Stored records
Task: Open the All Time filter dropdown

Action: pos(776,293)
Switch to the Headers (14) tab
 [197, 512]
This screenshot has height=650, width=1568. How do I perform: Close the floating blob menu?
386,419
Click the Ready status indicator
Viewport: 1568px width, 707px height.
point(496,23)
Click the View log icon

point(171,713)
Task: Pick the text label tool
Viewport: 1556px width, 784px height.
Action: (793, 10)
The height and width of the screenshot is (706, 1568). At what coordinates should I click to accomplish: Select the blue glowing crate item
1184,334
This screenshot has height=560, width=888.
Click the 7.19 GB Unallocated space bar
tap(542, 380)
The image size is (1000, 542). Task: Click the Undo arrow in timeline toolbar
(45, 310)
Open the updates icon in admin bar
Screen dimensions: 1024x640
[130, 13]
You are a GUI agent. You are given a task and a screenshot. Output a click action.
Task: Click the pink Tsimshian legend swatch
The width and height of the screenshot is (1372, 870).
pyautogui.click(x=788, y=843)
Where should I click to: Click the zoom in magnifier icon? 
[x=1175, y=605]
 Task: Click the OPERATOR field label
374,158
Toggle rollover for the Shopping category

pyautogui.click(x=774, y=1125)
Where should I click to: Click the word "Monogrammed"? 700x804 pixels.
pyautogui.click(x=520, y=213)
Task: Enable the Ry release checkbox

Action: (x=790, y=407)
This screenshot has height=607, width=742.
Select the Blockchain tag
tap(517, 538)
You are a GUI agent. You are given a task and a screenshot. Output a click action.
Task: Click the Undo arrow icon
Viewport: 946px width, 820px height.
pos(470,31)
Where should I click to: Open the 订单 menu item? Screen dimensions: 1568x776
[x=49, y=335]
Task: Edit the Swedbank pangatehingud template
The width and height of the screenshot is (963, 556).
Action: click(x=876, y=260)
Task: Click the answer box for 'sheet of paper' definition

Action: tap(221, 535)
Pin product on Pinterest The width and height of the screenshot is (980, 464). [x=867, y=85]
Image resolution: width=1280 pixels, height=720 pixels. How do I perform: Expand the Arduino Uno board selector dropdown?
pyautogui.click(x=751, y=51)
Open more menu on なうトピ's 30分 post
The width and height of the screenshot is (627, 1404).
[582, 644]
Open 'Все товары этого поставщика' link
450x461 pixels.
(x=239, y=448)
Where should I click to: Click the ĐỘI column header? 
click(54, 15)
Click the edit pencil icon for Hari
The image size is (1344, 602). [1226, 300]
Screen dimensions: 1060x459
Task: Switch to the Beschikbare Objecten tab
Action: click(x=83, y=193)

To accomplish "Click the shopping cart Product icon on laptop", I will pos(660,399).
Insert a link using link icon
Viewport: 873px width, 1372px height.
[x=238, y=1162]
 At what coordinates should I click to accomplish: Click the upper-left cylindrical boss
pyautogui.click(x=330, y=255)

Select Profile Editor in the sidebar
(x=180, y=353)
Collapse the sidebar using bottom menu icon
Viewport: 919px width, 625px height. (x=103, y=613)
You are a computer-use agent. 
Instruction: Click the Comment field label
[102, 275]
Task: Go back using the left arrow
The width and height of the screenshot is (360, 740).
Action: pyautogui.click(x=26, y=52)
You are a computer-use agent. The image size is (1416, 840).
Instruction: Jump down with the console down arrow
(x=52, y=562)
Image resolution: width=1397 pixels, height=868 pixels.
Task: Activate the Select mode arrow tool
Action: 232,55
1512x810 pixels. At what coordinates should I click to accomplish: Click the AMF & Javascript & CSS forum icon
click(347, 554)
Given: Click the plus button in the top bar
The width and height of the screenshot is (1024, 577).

What you will do:
Your answer should be the data above, retyped in full and unaltered.

Task output:
Task: Open the All Time filter dropdown

Action: pos(776,293)
Switch to the Headers (14) tab
 [197, 512]
This screenshot has height=650, width=1568. How do I perform: Close the floating blob menu?
386,419
Click the Ready status indicator
Viewport: 1568px width, 707px height.
point(496,23)
Click the View log icon

point(171,713)
Task: Pick the text label tool
Viewport: 1556px width, 784px height.
Action: (793, 10)
The height and width of the screenshot is (706, 1568). At what coordinates should I click to accomplish: Select the blue glowing crate item
1184,334
This screenshot has height=560, width=888.
Click the 7.19 GB Unallocated space bar
tap(542, 380)
The image size is (1000, 542). Task: Click the Undo arrow in timeline toolbar
(45, 310)
Open the updates icon in admin bar
Screen dimensions: 1024x640
[130, 13]
You are a GUI agent. You are given a task and a screenshot. Output a click action.
Task: Click the pink Tsimshian legend swatch
The width and height of the screenshot is (1372, 870).
pyautogui.click(x=788, y=843)
Where should I click to: Click the zoom in magnifier icon? 
[x=1175, y=605]
 Task: Click the OPERATOR field label
374,158
Toggle rollover for the Shopping category

pyautogui.click(x=774, y=1125)
Where should I click to: Click the word "Monogrammed"? 700x804 pixels.
pyautogui.click(x=520, y=213)
Task: Enable the Ry release checkbox

Action: (x=790, y=407)
This screenshot has height=607, width=742.
Select the Blockchain tag
tap(517, 538)
You are a GUI agent. You are given a task and a screenshot. Output a click action.
Task: Click the Undo arrow icon
Viewport: 946px width, 820px height.
pos(470,31)
Where should I click to: Open the 订单 menu item? Screen dimensions: 1568x776
[x=49, y=335]
Task: Edit the Swedbank pangatehingud template
The width and height of the screenshot is (963, 556).
Action: click(x=876, y=260)
Task: Click the answer box for 'sheet of paper' definition

Action: tap(221, 535)
Pin product on Pinterest The width and height of the screenshot is (980, 464). [x=867, y=85]
Image resolution: width=1280 pixels, height=720 pixels. How do I perform: Expand the Arduino Uno board selector dropdown?
pyautogui.click(x=751, y=51)
Open more menu on なうトピ's 30分 post
The width and height of the screenshot is (627, 1404).
[582, 644]
Open 'Все товары этого поставщика' link
450x461 pixels.
(x=239, y=448)
Where should I click to: Click the ĐỘI column header? 
click(54, 15)
Click the edit pencil icon for Hari
The image size is (1344, 602). [1226, 300]
Screen dimensions: 1060x459
Task: Switch to the Beschikbare Objecten tab
Action: click(x=83, y=193)

To accomplish "Click the shopping cart Product icon on laptop", I will pos(660,399).
Insert a link using link icon
Viewport: 873px width, 1372px height.
[x=238, y=1162]
 At what coordinates should I click to accomplish: Click the upper-left cylindrical boss
pyautogui.click(x=330, y=255)

Select Profile Editor in the sidebar
(x=180, y=353)
Collapse the sidebar using bottom menu icon
Viewport: 919px width, 625px height. (x=103, y=613)
You are a computer-use agent. 
Instruction: Click the Comment field label
[102, 275]
Task: Go back using the left arrow
The width and height of the screenshot is (360, 740).
Action: pyautogui.click(x=26, y=52)
You are a computer-use agent. The image size is (1416, 840).
Instruction: Jump down with the console down arrow
(x=52, y=562)
Image resolution: width=1397 pixels, height=868 pixels.
Task: Activate the Select mode arrow tool
Action: 232,55
1512x810 pixels. At what coordinates should I click to accomplish: Click the AMF & Javascript & CSS forum icon
click(347, 554)
Given: Click the plus button in the top bar
The width and height of the screenshot is (1024, 577).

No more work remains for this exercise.